Although it is necessary for patients with MM to exercise at an appropriate intensity for effectively improving ADLs, risk management of the bone lesions is also very important. Exercise intensity of 13 on the Borg scale is widely used in cancer patients after surgery and during chemotherapy10,11,12,13) and reported to be a safe exercise intensity in malignant lymphoma, which is a hematopoietic malignancy14). However, it was not clear whether the intensity of 13 on the Borg scale is safe in patients with MM and patients with reduced ECOG-PS.
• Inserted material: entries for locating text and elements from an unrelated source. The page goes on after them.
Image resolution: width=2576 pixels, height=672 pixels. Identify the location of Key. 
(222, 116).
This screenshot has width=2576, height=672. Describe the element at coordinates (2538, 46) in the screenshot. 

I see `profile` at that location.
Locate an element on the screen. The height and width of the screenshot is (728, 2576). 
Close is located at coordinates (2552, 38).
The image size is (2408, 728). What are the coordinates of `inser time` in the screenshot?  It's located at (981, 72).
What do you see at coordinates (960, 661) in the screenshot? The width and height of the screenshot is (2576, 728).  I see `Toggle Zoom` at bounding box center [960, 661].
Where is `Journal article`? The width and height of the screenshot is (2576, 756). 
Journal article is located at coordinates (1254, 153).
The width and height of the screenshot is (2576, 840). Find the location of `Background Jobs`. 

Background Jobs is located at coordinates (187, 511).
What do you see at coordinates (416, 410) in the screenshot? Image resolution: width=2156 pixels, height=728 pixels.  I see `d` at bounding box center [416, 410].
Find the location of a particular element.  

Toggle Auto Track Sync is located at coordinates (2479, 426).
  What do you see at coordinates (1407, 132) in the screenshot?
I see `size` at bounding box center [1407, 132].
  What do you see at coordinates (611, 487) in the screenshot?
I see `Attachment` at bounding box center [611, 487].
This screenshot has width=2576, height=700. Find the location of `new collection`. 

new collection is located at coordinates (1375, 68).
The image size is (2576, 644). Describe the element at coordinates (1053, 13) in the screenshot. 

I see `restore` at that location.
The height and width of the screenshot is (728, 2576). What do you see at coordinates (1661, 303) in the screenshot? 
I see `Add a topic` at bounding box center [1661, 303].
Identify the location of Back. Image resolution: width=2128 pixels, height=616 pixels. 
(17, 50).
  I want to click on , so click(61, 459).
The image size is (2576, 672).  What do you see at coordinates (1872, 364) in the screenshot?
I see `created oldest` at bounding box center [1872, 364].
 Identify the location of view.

Therefore, we retrospectively examined the safety and effectiveness of PT wherein exercise intensity was set at 13 on the Borg scale and Grade 1 in the CTCAEv4.0. As a result of our intervention on two cases of MM who presented with fractures or paralysis due to bone lesions, no adverse events occurred despite long-term intervention. Additionally, the implementation rate of PT was very high in both patients. This result suggests that interventions based on the Borg scale and CTCAEv4.0 are highly safe for patients with MM. Furthermore, ADLs and ECOG-PS were improved in both patients. This suggests that the exercise intensity was also appropriate in terms of effectiveness and was not too weak. Therefore, the present case report demonstrates that exercise intensity and risk management using 13 on the Borg scale and Grade 1 in the CTCAEv4.0 can help perform safe and effective PT in patients with MM.

Both patients received auto-PBSCT therapy after chemotherapy and PT. Auto-PBSCT is regarded as the optimal treatment for patients with MM having good ECOG-PS scores15). Child et al.16) reported that among patients with MM who underwent auto-PBSCT (n=401), ECOG-PS corresponded to 0 in 15% and 1 in 59%. This suggests that a large proportion of patients with MM who receive auto-PBSCT have PS 0 or 1. Therefore, Improving ADLs in patients with MM with poor ECOG-PS scores may broaden the range of treatment methods. In the patients presented in the current study, the ECOG-PS was 4 at the time of admission, but had improved to 1 or 2 before auto-PBSCT was initiated. In other words, the improvement in ADLs by PT may have contributed to performing the auto-PBSCT in two patients with MM.

One limitation in the study is that only two patients were studied, making it difficult to state the appropriate setting of exercise intensity and contribution to auto-PBSCT by PT based on this result alone. In addition, the effect of PT on health-related quality of life was not examined in this study. A recent previous study reported that there was no change in health-related quality of life before and after the 12-week multidisciplinary rehabilitation program in MM patients17). In the future, it is necessary to study more such cases and verify the safety and effectiveness of PT including health-related quality of life in patients with MM.

Conflict of interest

The authors declare no conflicts of interest with any individuals or companies.